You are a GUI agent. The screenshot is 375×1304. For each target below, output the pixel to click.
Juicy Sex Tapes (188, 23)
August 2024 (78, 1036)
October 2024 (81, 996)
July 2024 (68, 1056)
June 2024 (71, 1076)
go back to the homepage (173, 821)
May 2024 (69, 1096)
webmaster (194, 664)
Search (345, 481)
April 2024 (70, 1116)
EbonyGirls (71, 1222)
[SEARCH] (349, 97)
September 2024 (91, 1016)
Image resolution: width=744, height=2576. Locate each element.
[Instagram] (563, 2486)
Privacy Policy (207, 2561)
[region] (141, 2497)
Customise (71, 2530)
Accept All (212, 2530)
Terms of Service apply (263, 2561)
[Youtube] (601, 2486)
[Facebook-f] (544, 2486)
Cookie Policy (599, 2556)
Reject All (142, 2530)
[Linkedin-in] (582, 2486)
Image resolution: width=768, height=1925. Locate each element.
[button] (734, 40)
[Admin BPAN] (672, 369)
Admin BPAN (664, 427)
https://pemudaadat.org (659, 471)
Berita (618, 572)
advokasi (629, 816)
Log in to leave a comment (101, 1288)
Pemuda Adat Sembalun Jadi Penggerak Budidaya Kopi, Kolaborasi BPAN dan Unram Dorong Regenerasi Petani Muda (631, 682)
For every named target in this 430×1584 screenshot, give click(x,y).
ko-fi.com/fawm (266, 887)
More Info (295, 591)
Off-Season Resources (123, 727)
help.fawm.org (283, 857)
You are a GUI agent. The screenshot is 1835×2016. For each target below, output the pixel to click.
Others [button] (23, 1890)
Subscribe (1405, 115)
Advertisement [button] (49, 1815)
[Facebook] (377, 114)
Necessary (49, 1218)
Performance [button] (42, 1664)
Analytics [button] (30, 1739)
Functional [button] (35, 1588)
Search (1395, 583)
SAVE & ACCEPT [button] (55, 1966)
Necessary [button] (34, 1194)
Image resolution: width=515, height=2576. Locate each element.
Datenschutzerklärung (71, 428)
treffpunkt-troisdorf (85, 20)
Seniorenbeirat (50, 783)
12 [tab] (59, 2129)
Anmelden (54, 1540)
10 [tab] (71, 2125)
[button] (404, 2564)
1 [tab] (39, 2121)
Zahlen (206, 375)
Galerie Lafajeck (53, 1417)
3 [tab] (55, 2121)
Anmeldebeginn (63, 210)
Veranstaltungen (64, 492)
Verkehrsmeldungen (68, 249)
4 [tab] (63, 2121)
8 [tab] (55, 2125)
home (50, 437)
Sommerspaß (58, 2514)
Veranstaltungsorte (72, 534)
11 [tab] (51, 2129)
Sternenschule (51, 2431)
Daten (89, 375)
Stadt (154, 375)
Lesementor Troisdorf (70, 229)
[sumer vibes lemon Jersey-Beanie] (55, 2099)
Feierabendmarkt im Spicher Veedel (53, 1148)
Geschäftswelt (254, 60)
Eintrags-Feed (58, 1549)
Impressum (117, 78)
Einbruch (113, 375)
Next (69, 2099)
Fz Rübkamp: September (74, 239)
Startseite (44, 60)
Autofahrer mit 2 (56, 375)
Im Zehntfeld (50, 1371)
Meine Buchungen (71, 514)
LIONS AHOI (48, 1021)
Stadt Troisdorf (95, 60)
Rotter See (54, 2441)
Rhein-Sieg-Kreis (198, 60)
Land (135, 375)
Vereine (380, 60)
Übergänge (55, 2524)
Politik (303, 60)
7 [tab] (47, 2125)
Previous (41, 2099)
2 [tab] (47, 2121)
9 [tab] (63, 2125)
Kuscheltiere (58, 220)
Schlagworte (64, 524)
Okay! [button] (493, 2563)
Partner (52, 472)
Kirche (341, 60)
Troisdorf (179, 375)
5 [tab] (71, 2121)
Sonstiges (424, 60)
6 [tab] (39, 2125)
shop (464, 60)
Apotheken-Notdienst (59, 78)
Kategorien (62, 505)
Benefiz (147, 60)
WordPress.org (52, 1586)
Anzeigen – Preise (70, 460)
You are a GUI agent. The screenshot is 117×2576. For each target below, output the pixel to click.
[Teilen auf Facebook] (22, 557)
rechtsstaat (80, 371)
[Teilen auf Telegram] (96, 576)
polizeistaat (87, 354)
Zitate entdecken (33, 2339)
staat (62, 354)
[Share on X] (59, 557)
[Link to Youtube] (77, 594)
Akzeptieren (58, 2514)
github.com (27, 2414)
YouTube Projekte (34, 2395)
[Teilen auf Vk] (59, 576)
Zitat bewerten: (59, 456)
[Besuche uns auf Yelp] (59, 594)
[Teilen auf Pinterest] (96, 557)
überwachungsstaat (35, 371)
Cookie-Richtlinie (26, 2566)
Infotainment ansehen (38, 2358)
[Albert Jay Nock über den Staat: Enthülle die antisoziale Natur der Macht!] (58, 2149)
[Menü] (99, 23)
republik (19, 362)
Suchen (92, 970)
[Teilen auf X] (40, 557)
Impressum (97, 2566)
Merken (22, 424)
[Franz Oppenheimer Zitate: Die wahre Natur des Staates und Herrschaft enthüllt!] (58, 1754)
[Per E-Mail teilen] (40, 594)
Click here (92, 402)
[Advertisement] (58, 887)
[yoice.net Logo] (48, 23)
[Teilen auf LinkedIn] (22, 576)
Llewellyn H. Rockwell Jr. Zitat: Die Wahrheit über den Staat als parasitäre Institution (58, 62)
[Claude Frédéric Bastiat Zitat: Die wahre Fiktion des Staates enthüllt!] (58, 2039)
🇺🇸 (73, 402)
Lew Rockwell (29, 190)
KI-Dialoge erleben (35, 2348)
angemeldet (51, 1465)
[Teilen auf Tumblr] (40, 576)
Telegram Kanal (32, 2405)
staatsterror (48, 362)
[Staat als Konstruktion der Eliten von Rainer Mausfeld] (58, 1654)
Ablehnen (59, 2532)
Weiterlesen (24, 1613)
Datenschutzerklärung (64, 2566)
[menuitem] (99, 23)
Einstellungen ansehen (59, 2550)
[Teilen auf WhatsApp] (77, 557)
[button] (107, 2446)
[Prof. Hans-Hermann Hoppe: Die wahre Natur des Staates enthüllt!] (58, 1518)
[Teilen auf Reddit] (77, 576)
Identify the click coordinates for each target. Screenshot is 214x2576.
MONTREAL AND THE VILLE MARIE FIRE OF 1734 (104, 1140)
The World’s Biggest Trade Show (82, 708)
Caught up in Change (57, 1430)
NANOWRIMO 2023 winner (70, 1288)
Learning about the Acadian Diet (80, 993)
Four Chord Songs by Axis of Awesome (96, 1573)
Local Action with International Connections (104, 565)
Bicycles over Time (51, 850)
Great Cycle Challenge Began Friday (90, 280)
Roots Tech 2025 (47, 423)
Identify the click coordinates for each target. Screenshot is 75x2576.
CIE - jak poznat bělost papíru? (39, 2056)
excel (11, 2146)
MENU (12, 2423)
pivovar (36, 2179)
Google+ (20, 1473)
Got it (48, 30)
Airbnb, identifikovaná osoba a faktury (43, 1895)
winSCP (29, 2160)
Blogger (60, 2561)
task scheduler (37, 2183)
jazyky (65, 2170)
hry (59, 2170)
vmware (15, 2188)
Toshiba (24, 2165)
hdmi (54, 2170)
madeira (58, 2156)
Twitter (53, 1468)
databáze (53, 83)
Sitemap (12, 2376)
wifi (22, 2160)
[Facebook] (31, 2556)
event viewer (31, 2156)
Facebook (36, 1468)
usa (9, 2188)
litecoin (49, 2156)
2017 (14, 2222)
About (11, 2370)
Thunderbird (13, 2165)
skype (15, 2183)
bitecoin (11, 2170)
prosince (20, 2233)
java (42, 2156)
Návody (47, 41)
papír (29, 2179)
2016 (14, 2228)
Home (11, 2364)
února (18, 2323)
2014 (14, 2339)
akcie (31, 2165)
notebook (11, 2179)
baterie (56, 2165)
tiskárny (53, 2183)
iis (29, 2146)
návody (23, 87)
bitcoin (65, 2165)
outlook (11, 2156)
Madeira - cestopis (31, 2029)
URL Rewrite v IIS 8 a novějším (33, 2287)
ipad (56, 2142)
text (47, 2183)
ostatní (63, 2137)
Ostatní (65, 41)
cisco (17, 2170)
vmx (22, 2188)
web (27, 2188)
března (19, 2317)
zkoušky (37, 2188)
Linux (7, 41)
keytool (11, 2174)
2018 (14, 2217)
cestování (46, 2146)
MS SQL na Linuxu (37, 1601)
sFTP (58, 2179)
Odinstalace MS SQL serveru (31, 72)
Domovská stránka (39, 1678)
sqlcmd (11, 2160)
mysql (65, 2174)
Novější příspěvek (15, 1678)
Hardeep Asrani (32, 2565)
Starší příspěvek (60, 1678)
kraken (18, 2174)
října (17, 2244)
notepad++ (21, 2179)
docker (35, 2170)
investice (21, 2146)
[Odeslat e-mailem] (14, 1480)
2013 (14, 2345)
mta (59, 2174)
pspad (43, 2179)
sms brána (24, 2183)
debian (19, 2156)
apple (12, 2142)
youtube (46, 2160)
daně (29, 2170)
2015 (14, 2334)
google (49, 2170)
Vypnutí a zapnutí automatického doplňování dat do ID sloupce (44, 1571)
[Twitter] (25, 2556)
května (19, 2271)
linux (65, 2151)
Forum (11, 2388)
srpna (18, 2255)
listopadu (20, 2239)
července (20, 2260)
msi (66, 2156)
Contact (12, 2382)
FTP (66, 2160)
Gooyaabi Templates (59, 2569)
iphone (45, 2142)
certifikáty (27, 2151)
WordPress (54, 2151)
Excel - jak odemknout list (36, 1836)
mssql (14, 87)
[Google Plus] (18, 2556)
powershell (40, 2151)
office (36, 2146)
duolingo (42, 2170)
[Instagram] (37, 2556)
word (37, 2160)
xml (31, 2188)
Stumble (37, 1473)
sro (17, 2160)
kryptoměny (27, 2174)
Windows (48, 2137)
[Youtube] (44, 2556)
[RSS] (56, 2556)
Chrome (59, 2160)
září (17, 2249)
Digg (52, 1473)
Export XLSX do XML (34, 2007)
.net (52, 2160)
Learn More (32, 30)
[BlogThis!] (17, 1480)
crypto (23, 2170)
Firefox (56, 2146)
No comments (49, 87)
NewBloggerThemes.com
.....
**Work order:** Extract exactly the leading lines of the data, stopping at and including the line with "September 2024 (91, 1016)".

**Exercise solution:**
You are a GUI agent. The screenshot is 375×1304. For each target below, output the pixel to click.
Juicy Sex Tapes (188, 23)
August 2024 (78, 1036)
October 2024 (81, 996)
July 2024 (68, 1056)
June 2024 (71, 1076)
go back to the homepage (173, 821)
May 2024 (69, 1096)
webmaster (194, 664)
Search (345, 481)
April 2024 (70, 1116)
EbonyGirls (71, 1222)
[SEARCH] (349, 97)
September 2024 (91, 1016)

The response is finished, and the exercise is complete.